The Meaning of “Explainability Fosters Trust in AI”

🔬 Research summary by Dr. Andrea Pedeferri, instructional designer and leader in higher ed (Faculty at Union College), and founder at Logica, helping learners become more efficient thinkers.

[Original paper by Andrea Ferrario, Michele Loi]

Overview: Can we trust AI? When is AI trustworthy? Is it true that “explainability fosters trust in AI”? These are some of the questions tacked in this paper. The authors provide an account for when it is rational or permissible to trust AI by focusing on the use of AI in healthcare, and they conclude that explainability justifies trust in AI only in a very limited number of “physician-medical AI interactions in clinical practice.”

Introduction

We often hear that “explainability fosters trust in AI” but few have explained what that phrase really means or whether it is true at all. The authors of this article attempt to give an answer to the question, when are doctors justified in trusting a medical AI system? To be sure, they are not tackling the question of whether it is true that doctors trust AI more when it is explainable. They are interested in the normative question: in what cases are doctors justified in trusting an explainable AI? They conclude that though in theory explainability may support doctor’s beliefs that AI is trustworthy, the reality is that this AI is yet not trustworthy and thus justified trust in AI is granted only “in a limited number of physician-medical AI interactions in clinical practice.”

Key Insights

Explainability. As the authors put it, explainability in AI consists of providing users with 1) understandable information on the “inner working” of the model, and 2) explanations of the model outcomes (Lipton, 2018). And we often hear that “explainability fosters trust in AI” in the sense that explainability is a good thing: it should and does produce more trust in AI.

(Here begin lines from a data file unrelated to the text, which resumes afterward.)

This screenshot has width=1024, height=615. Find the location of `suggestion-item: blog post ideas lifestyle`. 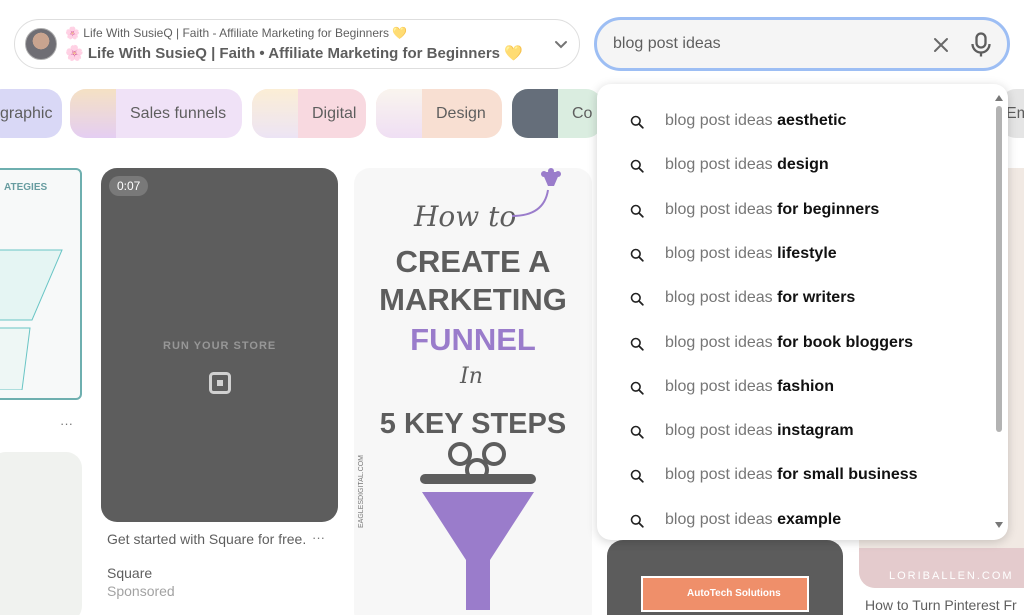

suggestion-item: blog post ideas lifestyle is located at coordinates (795, 254).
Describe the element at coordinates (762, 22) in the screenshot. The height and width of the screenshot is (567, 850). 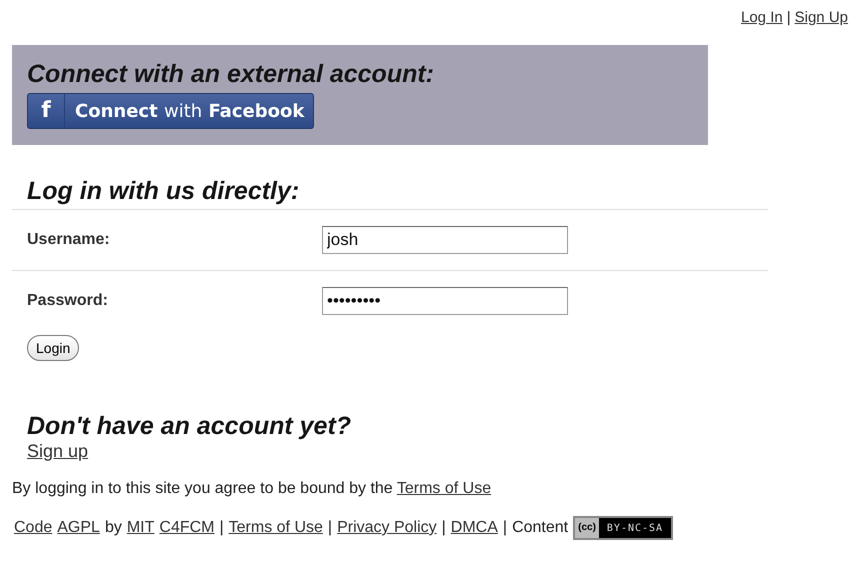
I see `header-link: Log In` at that location.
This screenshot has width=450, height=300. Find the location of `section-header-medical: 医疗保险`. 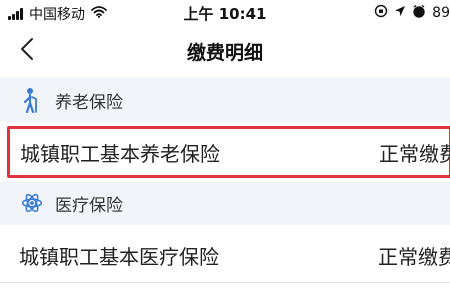

section-header-medical: 医疗保险 is located at coordinates (225, 203).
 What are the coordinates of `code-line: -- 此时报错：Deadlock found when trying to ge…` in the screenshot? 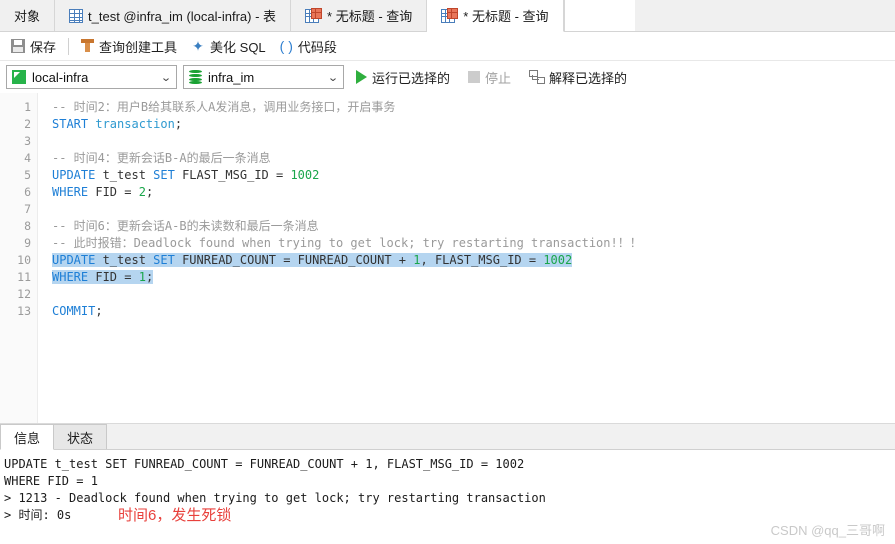 It's located at (474, 244).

Trust. What does it mean to trust AI? The authors are careful to distinguish various sense of trust and zoom in on what they think is key to the idea of trust: “Trust understood as essentially antithetical to monitoring (“trust as antimonitoring”), […] trusting means not controlling the actions of whom is deemed worthy of trust.” That is, real trust comes with the condition that you don’t feel the need to monitor the agent you trust: you just let them go do their things without the need to control. Given that, there is a form of trust that is key: paradigmatic trust. This form of trust takes place when “X holds a belief on Y’s trustworthiness and relies on Y without monitoring”. Now, justified or warranted paradigmatic trust “ is a monitoring-avoiding relation where the trustor holds a justified belief on the trustworthiness of the trustee” and does not monitor them because of this belief.

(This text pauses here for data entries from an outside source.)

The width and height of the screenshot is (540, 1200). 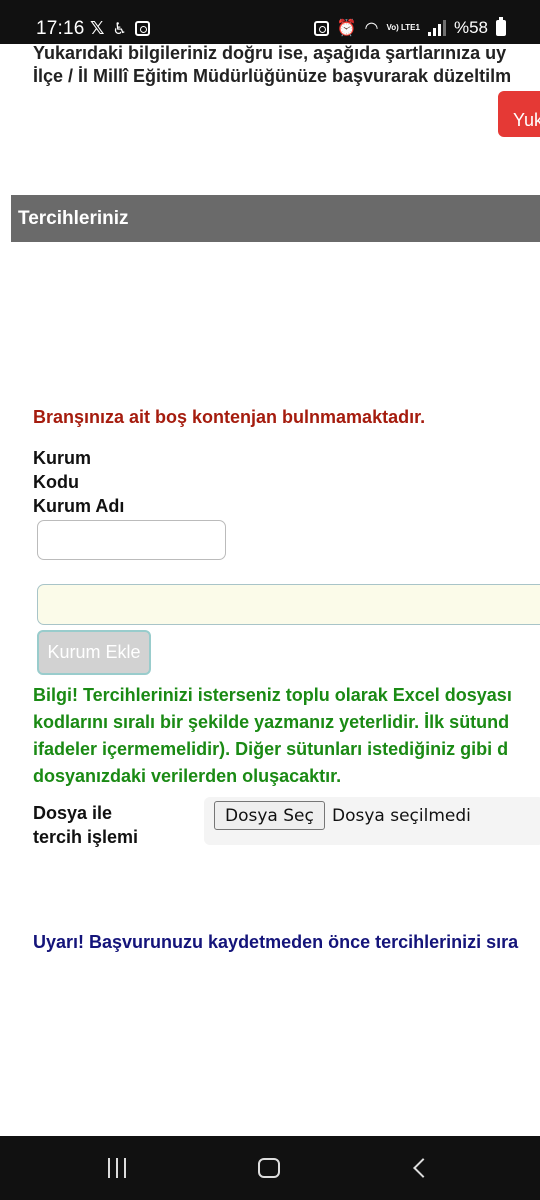 What do you see at coordinates (79, 506) in the screenshot?
I see `kurum-adi-label: Kurum Adı` at bounding box center [79, 506].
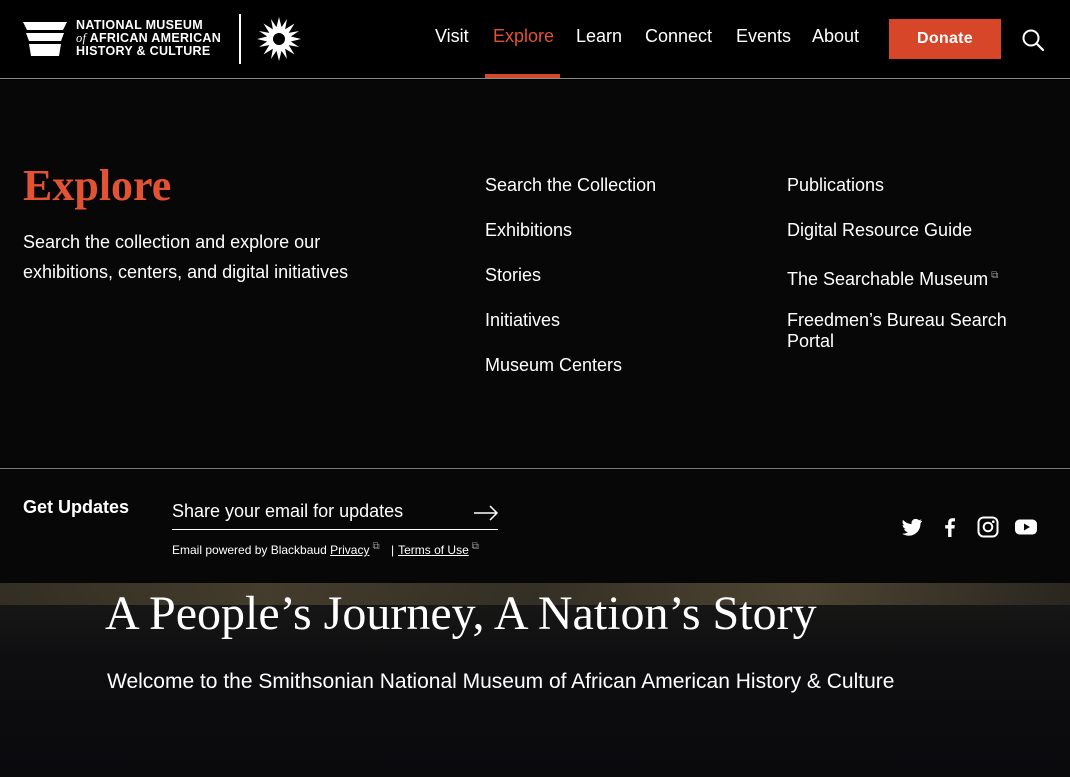 The image size is (1070, 777). I want to click on mega-menu-title: Explore, so click(98, 186).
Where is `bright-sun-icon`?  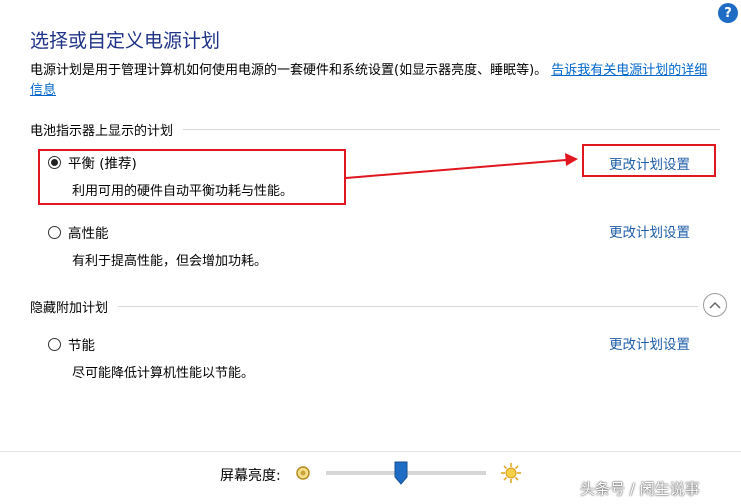 bright-sun-icon is located at coordinates (511, 473).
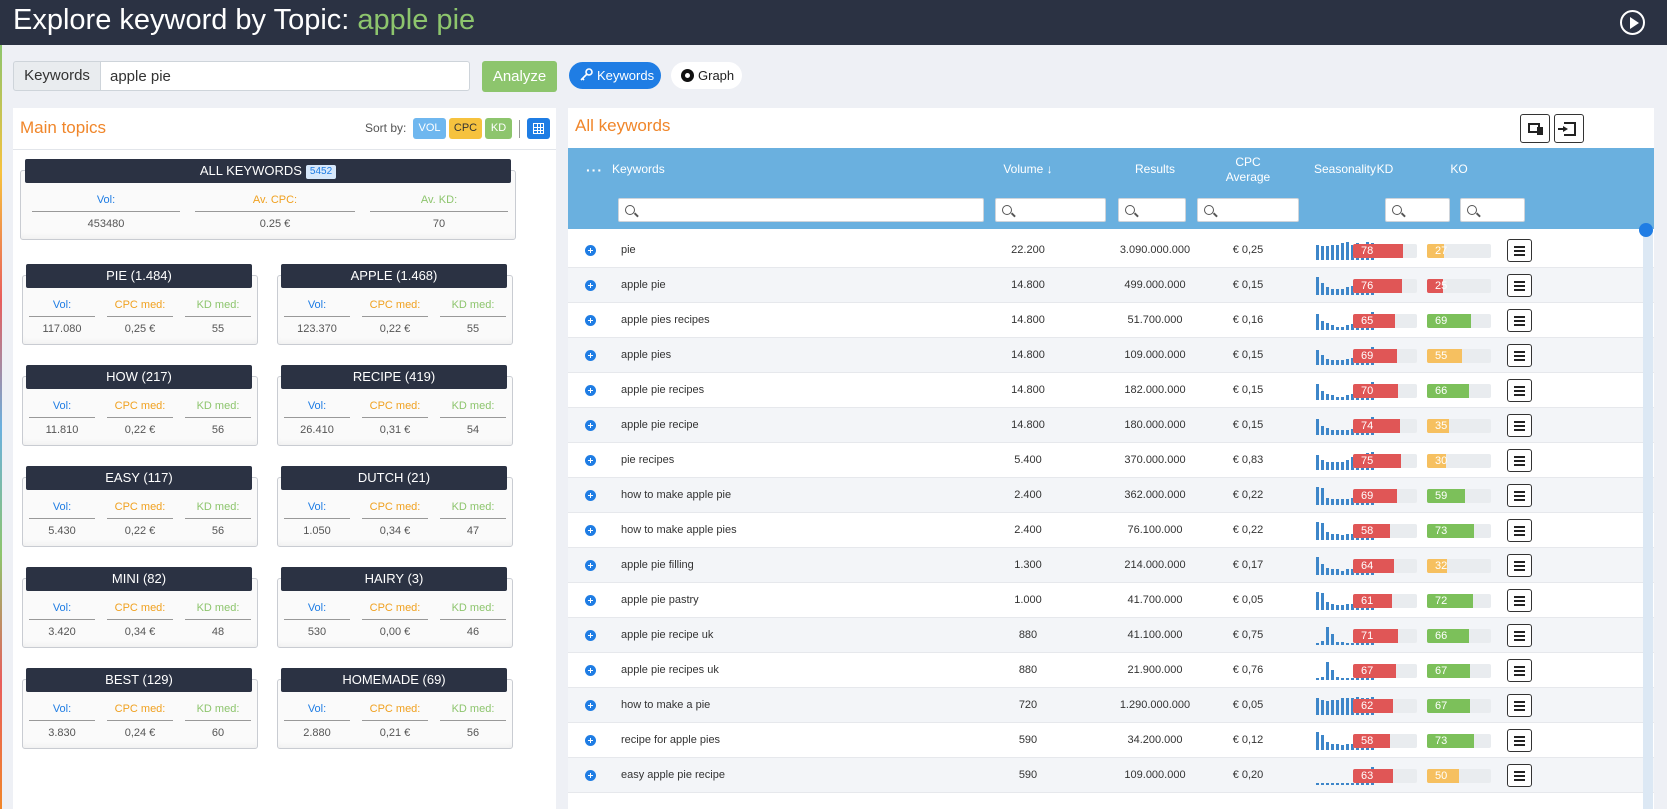 The width and height of the screenshot is (1667, 809). Describe the element at coordinates (706, 76) in the screenshot. I see `graph-view-toggle: Graph` at that location.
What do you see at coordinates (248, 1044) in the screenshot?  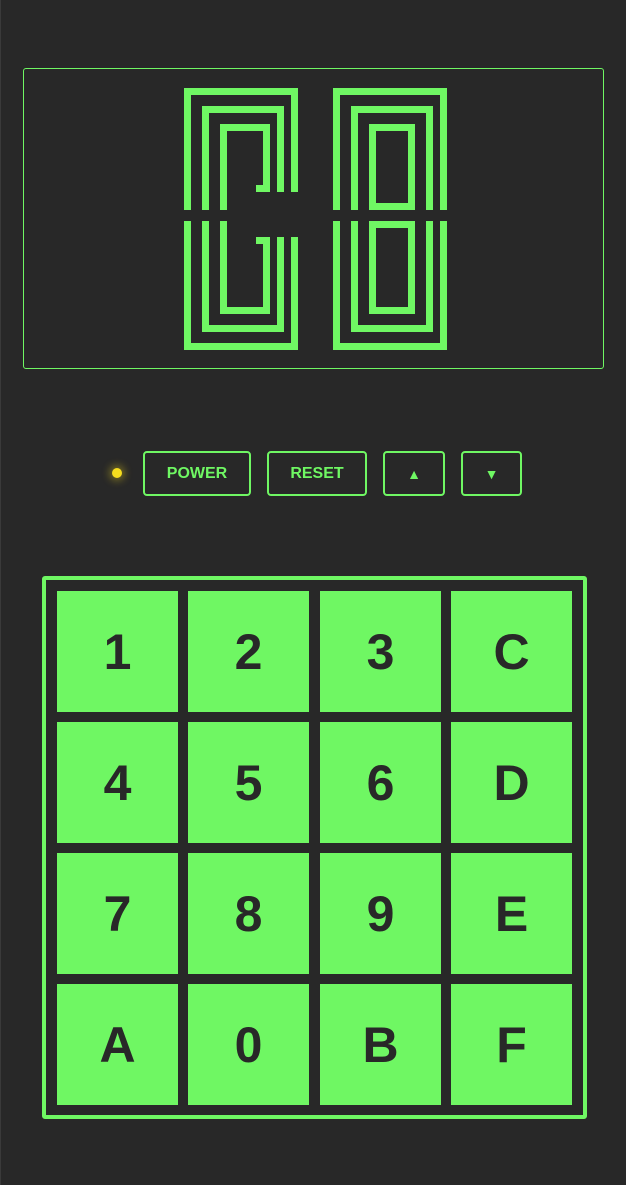 I see `key-0: 0` at bounding box center [248, 1044].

Warranted/permissible trust & explainability. So now the question is: if and when does AI explainability allow a doctor to hold a justified belief on the trustworthiness of an AI medical system, a belief that is needed for them to permissibly trust the AI? The authors believe that in theory explainability justifies beliefs on the trustworthiness of AI: a more understandable AI allows us to be better informed about the key components of the system and understand the results it provides. So explainability is instrumental to having a warranted trust in AI, at least in general. However, when we get to the specifics of the physician-medical AI interactions, the authors believe that explainability does not help paradigmatic trust. More specifically, “physicians are not rationally justified in lowering monitoring as a result of being presented with explanations that are successful according to the standard defined by current explainability methods.” The authors are concerned that for how things stand now, paradigmatic, non-monitoring trust is not justified, not even if an AI is explainable. As they put it, “the use of explainability tools in medical AI systems is fraught with challenges that affect both the possibility of a physician to form a justified belief on the trustworthiness of the AI and the possibility to calibrate monitoring because of it.” Medical applications of AI face so many challenges (starting with robustness), that there is no real justification for letting our guards down and letting monitoring go in these settings (except maybe for some very simple uses of AI in the clinical practice).

Between the lines

This paper does a good job at mapping the various ways in which we can trust AI while offering a reasonable account of how explainability interacts with trust. Questions still remain about what conditions provide justification for thinking that an AI system is trustworthy. This issue relates to the two following distinct questions: what features make AI actually trustworthy (e.g. robustness), and what kind of knowledge and beliefs an agent should have to be in a position to justifiably trust AI.